Ben ignored their severe gastrointestinal distress. "Guys, are you even listening to me? You know how I hate being ignored." His pug nose twitched in anger.

"Pain," Gwen gurgled. "Dignity...lost...forever."

"IQ...level...dropped...significantly," grunted Grandpa Max. "Never recover! Ben...go on without us. We're done for. This episode...has destroyed what little benevolent characterization we had going."

"No way! I can't go on without someone to chauffeur me around and someone else to act as my pet damsel in distress and occasional comedy relief semi-subservient sidekick," Ben said. "I'll go get somebody with a stomach pump." He walked a few steps. "Boy, it's a good thing none of the really competent villains were part of this episode. They could have totally messed us up, what with you two idiots being so mangled by the plot, you ended up rendering yourselves extremely vulnerable to an attack. Usually I'm the one to do that. And then I always got a stupid preachy life lesson afterward I had to actually learn something from, unlike now."

"You did do it, Mr. Ego," Gwen moaned angrily. "When you were gloating as Wildvine and let the Tri-Chefta knock you down the cliff into the forest so they could hunt you for dinner. If your self-absorbed stupidity hadn't lead you plunging off in another plot direction, you'd have been suffering with us right now!"

"No way. I have more functioning brain cells in this series than the two of you put together. And hey, you weren't supposed to know about my extended egotistical stupidity." Ben eyed her suspiciously. "You two were written out of the plot at that time so you never got to see what I did when I was off by myself until I told you the last bit right now for the sake of a bad ending joke. Gwen, were you jealously peeking in on my main character focus?" He gasped with scandalization. "For shame!"

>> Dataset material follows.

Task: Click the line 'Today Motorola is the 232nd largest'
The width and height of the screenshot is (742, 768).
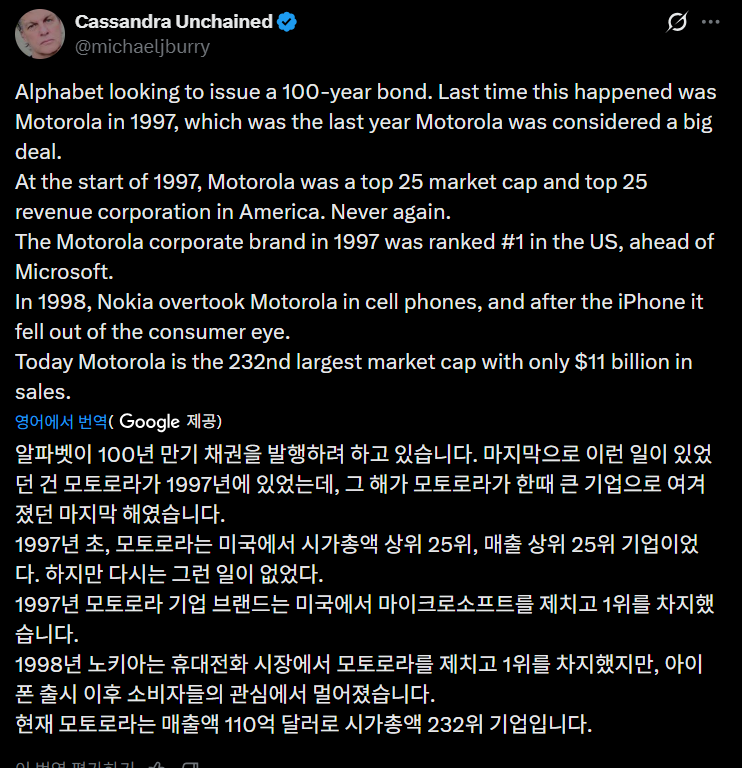Action: click(353, 362)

"Oh, whatever. Just bring back a medic! I think I'm going to explode," yelled Gwen, tears forming in the corner of her eyes.

"Not yet," Ben said. He wagged his finger. "Speaking of gloating. I don't even need to go Wildvine to do this." He swung his hips in a circle as he chanted loudly, "NOT EVERYTHING'S A CONTEST, GUYS. NOT EVERYTHING'S A CONTEST, GUYS. NOT EVERYTHING'S A CONTEST, GUYS. Ironic echo!"

He did a fist pump of sweet, sweet victory.

"I'm the smart one on this show, ha ha, I'm the best. I am immune to all the characterization crippling comical stupidity for the most part. Because I need to somewhat function in order to fulfill the heroic plot. Because I'm Ben Tennyson, the main character, center star of the show, relatable to boys ages 4-8, top selling point of this years running franchise, and I'm the BEEEEEEEEEEEEST!"

"Grandpa," Gwen said softly through the pain, raising a trembling hand. "Can we please go mini-golfing tomorrow? Nothing horrific could possibly happen to us during a mini-golf game. Right?"

"Yes," Grandpa Max agreed. He was losing consciousness from the insanely high blood sugar spike induced by eating so much fatty garbage. "Nothing terrible could happen to us during an innocent and normal game of mini-golf. We'll do that tomorrow. If we live."

"Oh, you'll live," Ben said, rubbing his hands together. "You'll live so I can defeat you all humiliatingly easy in a game of mini-golf. Because I'm the main character. The best. And I-"

Grandpa Max and Gwen groaned more loudly together.

"Please, end the story already," Gwen said, frothing at the corner of her mouth. She passed out into blissful oblivion, gurgling slightly.

"Good idea, Gwen." Grandpa Max joined her.

"I'm just thankful it wasn't me being humiliated for the sake of bad comedy for once," said Ben with a deep sigh of relief.